Nous jetâmes nos kopecks et, après avoir traversé la place, longeâmes le boulevard Nikitski. Devant la perspective oblique de l’Arbat nous nous arrêtâmes : je cherchai le dernier mot, celui de la séparation.
— Je crains que le mot « reconnaissance » ne convienne guère, mais croyez-moi… commençai-je. Or comme à son habitude, il me coupa :
— Et voici l’Arbat. Je fais toujours une association : le quartier de l’Arbat et la presqu’île d’Arbat, une langue de terre étroite et courbe comme l’Arbat mais qui s’étend sur cent verstes. En fait, on pourrait en faire un récit : un été ; des trains bourrés à craquer ; « Vous allez où ? – Et vous ? » ; et, seul au milieu des autres, un passager ne répond rien et ne demande rien ; ni panier ni valise, mais un sac à dos léger et un bâton ; changement pour une ligne secondaire ; un tortillard presque vide, puis, une petite gare de campagne et une ville minuscule, un bled pourri. Mais notre passager va plus loin. Il prend le bac, paie le passeur et, son sac sur l’épaule, entame une promenade de cent verstes sur la langue de terre. On l’aurait sans doute qualifiée d’étrange, mais il n’y a personne ici pour distribuer des qualificatifs : la lame qui forme la presqu’île est entièrement déserte, les pieds et le bâton foulent le sable et les cailloux ; à droite et à gauche, des eaux stagnantes, au-dessus, le ciel brûlé par le soleil, devant, une bande morte et étroite menant toujours plus loin.
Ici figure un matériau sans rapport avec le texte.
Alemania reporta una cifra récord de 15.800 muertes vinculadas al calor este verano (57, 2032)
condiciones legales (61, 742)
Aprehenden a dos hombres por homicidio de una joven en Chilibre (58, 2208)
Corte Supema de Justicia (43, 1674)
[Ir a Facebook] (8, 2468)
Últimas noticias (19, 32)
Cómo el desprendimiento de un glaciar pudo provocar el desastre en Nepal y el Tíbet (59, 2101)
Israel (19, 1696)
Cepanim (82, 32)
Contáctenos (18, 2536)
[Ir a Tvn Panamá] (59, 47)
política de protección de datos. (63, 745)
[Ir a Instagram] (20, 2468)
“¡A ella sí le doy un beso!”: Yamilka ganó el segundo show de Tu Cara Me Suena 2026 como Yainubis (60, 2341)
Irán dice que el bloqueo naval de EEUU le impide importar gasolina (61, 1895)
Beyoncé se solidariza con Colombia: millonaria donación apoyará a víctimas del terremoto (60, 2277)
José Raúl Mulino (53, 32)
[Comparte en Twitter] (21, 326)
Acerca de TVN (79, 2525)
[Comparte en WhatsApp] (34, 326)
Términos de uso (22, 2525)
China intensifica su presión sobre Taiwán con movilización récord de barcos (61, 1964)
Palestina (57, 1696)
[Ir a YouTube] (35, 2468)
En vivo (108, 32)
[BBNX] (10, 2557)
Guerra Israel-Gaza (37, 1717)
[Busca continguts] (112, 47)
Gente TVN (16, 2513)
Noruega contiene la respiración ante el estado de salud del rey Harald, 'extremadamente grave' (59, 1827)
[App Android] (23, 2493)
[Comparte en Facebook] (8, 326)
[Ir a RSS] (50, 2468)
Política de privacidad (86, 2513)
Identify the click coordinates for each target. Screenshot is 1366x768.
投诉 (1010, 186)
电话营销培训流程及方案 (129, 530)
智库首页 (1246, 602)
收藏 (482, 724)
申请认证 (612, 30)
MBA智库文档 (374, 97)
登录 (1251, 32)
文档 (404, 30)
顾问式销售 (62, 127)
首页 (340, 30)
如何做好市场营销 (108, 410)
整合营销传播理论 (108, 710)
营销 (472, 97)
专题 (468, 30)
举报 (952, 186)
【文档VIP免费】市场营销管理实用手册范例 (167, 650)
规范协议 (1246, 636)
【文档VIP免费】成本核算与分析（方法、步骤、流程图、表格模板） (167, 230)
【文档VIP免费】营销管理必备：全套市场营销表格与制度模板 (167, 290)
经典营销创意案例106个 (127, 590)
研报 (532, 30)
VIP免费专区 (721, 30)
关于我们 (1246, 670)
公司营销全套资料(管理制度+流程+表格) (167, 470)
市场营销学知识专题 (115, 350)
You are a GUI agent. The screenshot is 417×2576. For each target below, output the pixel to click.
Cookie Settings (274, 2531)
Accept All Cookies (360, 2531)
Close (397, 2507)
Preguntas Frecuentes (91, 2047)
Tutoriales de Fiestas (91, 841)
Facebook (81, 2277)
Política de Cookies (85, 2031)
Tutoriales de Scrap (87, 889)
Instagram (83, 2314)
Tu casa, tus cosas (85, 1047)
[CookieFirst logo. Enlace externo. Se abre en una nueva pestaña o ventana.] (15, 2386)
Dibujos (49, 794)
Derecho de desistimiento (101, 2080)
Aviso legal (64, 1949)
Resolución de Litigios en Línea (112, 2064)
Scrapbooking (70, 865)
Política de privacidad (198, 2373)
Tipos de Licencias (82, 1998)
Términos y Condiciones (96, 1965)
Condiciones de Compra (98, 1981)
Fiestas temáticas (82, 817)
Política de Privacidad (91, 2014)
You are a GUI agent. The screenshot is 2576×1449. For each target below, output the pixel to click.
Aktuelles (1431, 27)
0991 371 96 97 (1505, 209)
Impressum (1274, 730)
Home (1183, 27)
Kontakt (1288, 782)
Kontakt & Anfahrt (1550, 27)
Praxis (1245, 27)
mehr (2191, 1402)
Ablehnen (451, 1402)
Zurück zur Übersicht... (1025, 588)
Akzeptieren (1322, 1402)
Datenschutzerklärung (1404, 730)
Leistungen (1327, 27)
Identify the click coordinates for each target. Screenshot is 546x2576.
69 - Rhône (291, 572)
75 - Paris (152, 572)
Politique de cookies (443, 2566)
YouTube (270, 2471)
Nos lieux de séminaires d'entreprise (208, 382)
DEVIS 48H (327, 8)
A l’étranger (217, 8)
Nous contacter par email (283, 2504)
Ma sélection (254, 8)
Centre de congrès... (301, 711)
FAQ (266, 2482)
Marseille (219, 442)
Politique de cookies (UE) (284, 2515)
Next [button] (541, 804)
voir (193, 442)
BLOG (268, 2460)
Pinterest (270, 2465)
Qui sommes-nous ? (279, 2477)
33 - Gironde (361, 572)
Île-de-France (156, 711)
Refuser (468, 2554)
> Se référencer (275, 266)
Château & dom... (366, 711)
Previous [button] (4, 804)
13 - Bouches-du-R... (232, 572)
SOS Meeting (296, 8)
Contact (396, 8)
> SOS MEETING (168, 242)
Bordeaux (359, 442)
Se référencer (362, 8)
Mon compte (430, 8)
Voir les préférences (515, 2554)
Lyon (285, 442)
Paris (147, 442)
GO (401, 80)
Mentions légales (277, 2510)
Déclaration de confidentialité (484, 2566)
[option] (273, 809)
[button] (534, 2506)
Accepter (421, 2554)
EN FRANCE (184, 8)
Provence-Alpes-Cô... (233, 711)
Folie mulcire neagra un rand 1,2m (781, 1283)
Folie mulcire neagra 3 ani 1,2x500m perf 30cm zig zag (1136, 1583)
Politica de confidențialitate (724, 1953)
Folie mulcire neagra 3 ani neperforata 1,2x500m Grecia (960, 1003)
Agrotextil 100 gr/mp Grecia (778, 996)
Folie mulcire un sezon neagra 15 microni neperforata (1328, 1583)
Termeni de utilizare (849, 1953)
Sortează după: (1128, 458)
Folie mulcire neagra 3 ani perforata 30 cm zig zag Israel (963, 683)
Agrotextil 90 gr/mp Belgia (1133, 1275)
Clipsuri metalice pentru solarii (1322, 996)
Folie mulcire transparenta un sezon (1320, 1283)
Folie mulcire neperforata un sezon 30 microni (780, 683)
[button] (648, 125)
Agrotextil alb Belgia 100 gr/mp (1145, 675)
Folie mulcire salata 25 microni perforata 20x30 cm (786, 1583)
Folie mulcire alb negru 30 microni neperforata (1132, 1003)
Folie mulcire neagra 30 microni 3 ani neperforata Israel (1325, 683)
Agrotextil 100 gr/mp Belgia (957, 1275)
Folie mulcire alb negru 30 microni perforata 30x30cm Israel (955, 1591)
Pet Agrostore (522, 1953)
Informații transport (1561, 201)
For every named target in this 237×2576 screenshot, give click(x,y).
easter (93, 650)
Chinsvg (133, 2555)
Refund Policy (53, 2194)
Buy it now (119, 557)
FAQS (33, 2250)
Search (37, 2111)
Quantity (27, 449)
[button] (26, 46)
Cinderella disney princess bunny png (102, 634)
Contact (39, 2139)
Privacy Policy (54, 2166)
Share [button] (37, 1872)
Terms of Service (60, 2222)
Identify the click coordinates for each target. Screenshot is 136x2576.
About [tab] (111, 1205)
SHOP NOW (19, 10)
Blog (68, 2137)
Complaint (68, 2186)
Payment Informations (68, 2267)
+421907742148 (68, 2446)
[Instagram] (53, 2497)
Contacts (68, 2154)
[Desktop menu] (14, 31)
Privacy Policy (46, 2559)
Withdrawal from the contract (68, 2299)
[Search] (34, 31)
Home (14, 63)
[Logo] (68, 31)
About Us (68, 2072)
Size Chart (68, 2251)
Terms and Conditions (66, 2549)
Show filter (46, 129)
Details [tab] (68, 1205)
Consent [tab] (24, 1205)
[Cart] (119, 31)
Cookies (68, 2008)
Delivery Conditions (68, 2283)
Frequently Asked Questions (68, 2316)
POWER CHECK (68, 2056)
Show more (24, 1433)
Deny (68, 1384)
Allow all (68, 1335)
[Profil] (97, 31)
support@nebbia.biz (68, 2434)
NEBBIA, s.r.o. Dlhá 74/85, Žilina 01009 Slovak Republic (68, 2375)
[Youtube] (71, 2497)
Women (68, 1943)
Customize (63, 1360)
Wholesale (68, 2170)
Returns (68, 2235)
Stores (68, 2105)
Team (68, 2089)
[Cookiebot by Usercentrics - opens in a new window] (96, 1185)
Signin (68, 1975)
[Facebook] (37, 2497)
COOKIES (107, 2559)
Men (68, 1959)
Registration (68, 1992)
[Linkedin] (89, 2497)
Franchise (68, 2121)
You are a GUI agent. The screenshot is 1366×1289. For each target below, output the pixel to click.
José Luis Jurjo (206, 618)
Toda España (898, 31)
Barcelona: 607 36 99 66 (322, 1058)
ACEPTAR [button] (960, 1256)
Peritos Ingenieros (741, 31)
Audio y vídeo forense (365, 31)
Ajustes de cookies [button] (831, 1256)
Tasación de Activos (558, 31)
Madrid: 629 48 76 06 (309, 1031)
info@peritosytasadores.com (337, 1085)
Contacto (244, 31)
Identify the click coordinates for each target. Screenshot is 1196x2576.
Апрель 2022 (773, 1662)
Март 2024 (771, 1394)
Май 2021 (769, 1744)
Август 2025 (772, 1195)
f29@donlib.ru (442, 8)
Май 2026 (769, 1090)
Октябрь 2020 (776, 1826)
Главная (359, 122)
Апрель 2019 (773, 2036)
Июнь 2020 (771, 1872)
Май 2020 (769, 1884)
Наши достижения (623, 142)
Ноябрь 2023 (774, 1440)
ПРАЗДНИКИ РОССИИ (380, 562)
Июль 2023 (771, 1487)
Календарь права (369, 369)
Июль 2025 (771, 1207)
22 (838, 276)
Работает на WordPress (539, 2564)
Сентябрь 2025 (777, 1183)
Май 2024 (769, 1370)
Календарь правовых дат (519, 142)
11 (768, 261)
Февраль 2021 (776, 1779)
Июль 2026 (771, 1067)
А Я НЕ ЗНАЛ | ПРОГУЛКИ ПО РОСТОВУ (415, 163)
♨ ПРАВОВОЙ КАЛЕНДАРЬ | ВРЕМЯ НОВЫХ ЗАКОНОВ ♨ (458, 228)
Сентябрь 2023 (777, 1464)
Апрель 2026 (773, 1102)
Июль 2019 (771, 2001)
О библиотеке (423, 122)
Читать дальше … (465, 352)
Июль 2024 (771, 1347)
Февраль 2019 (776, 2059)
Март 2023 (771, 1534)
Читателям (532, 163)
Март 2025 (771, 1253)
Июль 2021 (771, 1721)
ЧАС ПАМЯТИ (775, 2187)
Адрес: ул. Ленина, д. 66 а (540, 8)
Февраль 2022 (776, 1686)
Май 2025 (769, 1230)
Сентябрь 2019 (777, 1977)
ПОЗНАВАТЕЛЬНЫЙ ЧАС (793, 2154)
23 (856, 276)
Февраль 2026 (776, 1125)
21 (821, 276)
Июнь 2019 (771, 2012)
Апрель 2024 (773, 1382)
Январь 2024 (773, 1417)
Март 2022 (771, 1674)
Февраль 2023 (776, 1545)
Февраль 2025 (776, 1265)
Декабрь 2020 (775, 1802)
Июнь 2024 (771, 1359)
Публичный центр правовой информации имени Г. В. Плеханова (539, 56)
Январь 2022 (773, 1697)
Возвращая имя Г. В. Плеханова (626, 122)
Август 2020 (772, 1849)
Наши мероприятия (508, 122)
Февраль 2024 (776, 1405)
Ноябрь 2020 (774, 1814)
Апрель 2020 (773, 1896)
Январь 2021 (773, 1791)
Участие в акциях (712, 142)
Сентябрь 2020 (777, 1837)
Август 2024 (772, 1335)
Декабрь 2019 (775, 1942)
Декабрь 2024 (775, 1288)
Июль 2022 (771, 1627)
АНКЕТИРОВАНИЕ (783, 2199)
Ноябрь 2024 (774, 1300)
En fait, il n’y a que cela au monde qui… Mais vous êtes pressé, et je continue à bavarder. J’ai déjà volé… une journée qui ne m’appartenait pas.
Je lui pris la main et nous restâmes longtemps sans desserrer les paumes, les yeux dans les yeux.
— Alors, aucun espoir ?
— Aucun.
À peine avais je eu le temps de faire une dizaine de pas que sa voix me rattrapa à travers le brouhaha de la place :
— Et pourtant !
Je me retournai.
Il se tenait sur le bord du trottoir avec aux lèvres un sourire calme et lumineux. Et déjà plus pour moi, mais pour les rues qui s’ouvraient, fuyant en étoile, il dit :
— Et pourtant.
Tel fut le dernier mot sur lequel nous nous séparâmes.